## ARBEITSANWEISUNG
Setze den Text über die Außenseiterinnen in Stifters Erzählung Der Waldbrunnen im Anschluss an seinen letzten Satz fort.

## VORGEGEBENER TEXT
========================================
Außenseiter werden bei Stifter umgeformt. Am liebsten aber die Außenseiterin, eine auch äußerlich Verschiedene, mit dunklerer Haut, die nicht eingeordnet und deshalb verlockend erscheint. In Der Waldbrunnen tauchen gleich zwei davon auf. Eine trägt Merkmale damaliger "Zigeunerin"-Romantik und bleibt stumm. Als Vorbild für eine weitere exotische Schöne in dieser Geschichte diente Stifter möglicherweise die Sklavin Mahbuba, die Fürst Pückler-Muskau 1837 in Kairo kaufte, auf Reisen mitnahm und in Wien in Adelskreisen als abessinische Prinzessin präsentierte. Sie starb jung. Stifter mag von dieser fremden Frau gehört haben. In Waldbrunnen wird ein braunes Mädchen behutsam in Richtung Gesellschaft erzogen. Die Verbindung von wilder Substanz und sittlicher Bildung macht sie zur Schönheit. Zur Göttin, auf die die Gattin des Erzählers eifersüchtig reagiert.

In der Binnengeschichte trifft ein Großvater mit zwei Enkeln auf Frauen, die mit Frauen leben: Großmutter sitzt mit ihrer Spindel zu Hause und spinnt. Die dunkle Enkelin, ihr Teint wird unter anderem mit der Farbe von Glockenmetall verglichen, bringt Hierarchien durcheinander: Ich bin die Mutter der Großmutter, ich bin ihre Schwester, ich bin ihre Obrigkeit, ich bin ihre Magd. Dieses Mädchen, anfangs vom Lehrer mit den Worten boshaft, hässlich, abscheulich, aggressiv, verwahrlost, wild, hergelaufen beschrieben, wird zum Material einer allmählichen Erziehung.
========================================
## BEREITGESTELLTE EINTRÄGE
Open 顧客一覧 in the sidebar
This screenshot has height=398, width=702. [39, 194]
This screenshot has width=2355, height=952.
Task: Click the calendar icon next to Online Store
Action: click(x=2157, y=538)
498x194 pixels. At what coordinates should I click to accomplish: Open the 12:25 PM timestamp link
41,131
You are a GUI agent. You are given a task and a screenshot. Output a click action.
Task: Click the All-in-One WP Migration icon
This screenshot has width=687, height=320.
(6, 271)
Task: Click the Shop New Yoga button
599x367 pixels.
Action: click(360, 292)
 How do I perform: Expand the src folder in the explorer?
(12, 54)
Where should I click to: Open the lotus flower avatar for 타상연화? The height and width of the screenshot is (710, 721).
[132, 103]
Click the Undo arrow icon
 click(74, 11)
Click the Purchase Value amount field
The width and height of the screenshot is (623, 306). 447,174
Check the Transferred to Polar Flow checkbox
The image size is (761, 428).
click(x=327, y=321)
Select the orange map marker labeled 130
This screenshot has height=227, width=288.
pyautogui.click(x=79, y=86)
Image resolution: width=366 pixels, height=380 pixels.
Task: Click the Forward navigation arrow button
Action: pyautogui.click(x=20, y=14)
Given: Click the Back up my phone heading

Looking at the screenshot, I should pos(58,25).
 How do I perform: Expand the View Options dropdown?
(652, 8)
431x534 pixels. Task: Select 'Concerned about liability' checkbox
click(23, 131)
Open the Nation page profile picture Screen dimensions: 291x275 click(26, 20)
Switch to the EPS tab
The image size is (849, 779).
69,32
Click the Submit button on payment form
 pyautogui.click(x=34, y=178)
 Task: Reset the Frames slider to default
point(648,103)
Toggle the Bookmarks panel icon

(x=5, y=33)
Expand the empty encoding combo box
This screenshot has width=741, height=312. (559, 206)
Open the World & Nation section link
========================================
## RICHTIGE ANTWORT
Von der Göttin zur Gattin

Erst will sie nicht folgen, denn sie sorgt für die alte Frau im Haus, wo Gegenstände sich verrücken, wo Trophäen der Bildung zu bloßen Objekten werden. In diesem Haus ist die Wildnis nicht ausgesperrt, Zweige, Federn, Rinden liegen drinnen herum, stecken im Haar der Großmutter. Die Sprache des Mädchens verweigert sich der Grammatik, zerfällt in einzelne Worte: Worte dein, Herz hinein, Mädchen, Mädchen, Mädchen, bleib bei ihr, schmücke sie, nähre sie, schlafe da, immer nah, alle fort, himmelhoch, Sonne noch, Jana, Jana, Jana.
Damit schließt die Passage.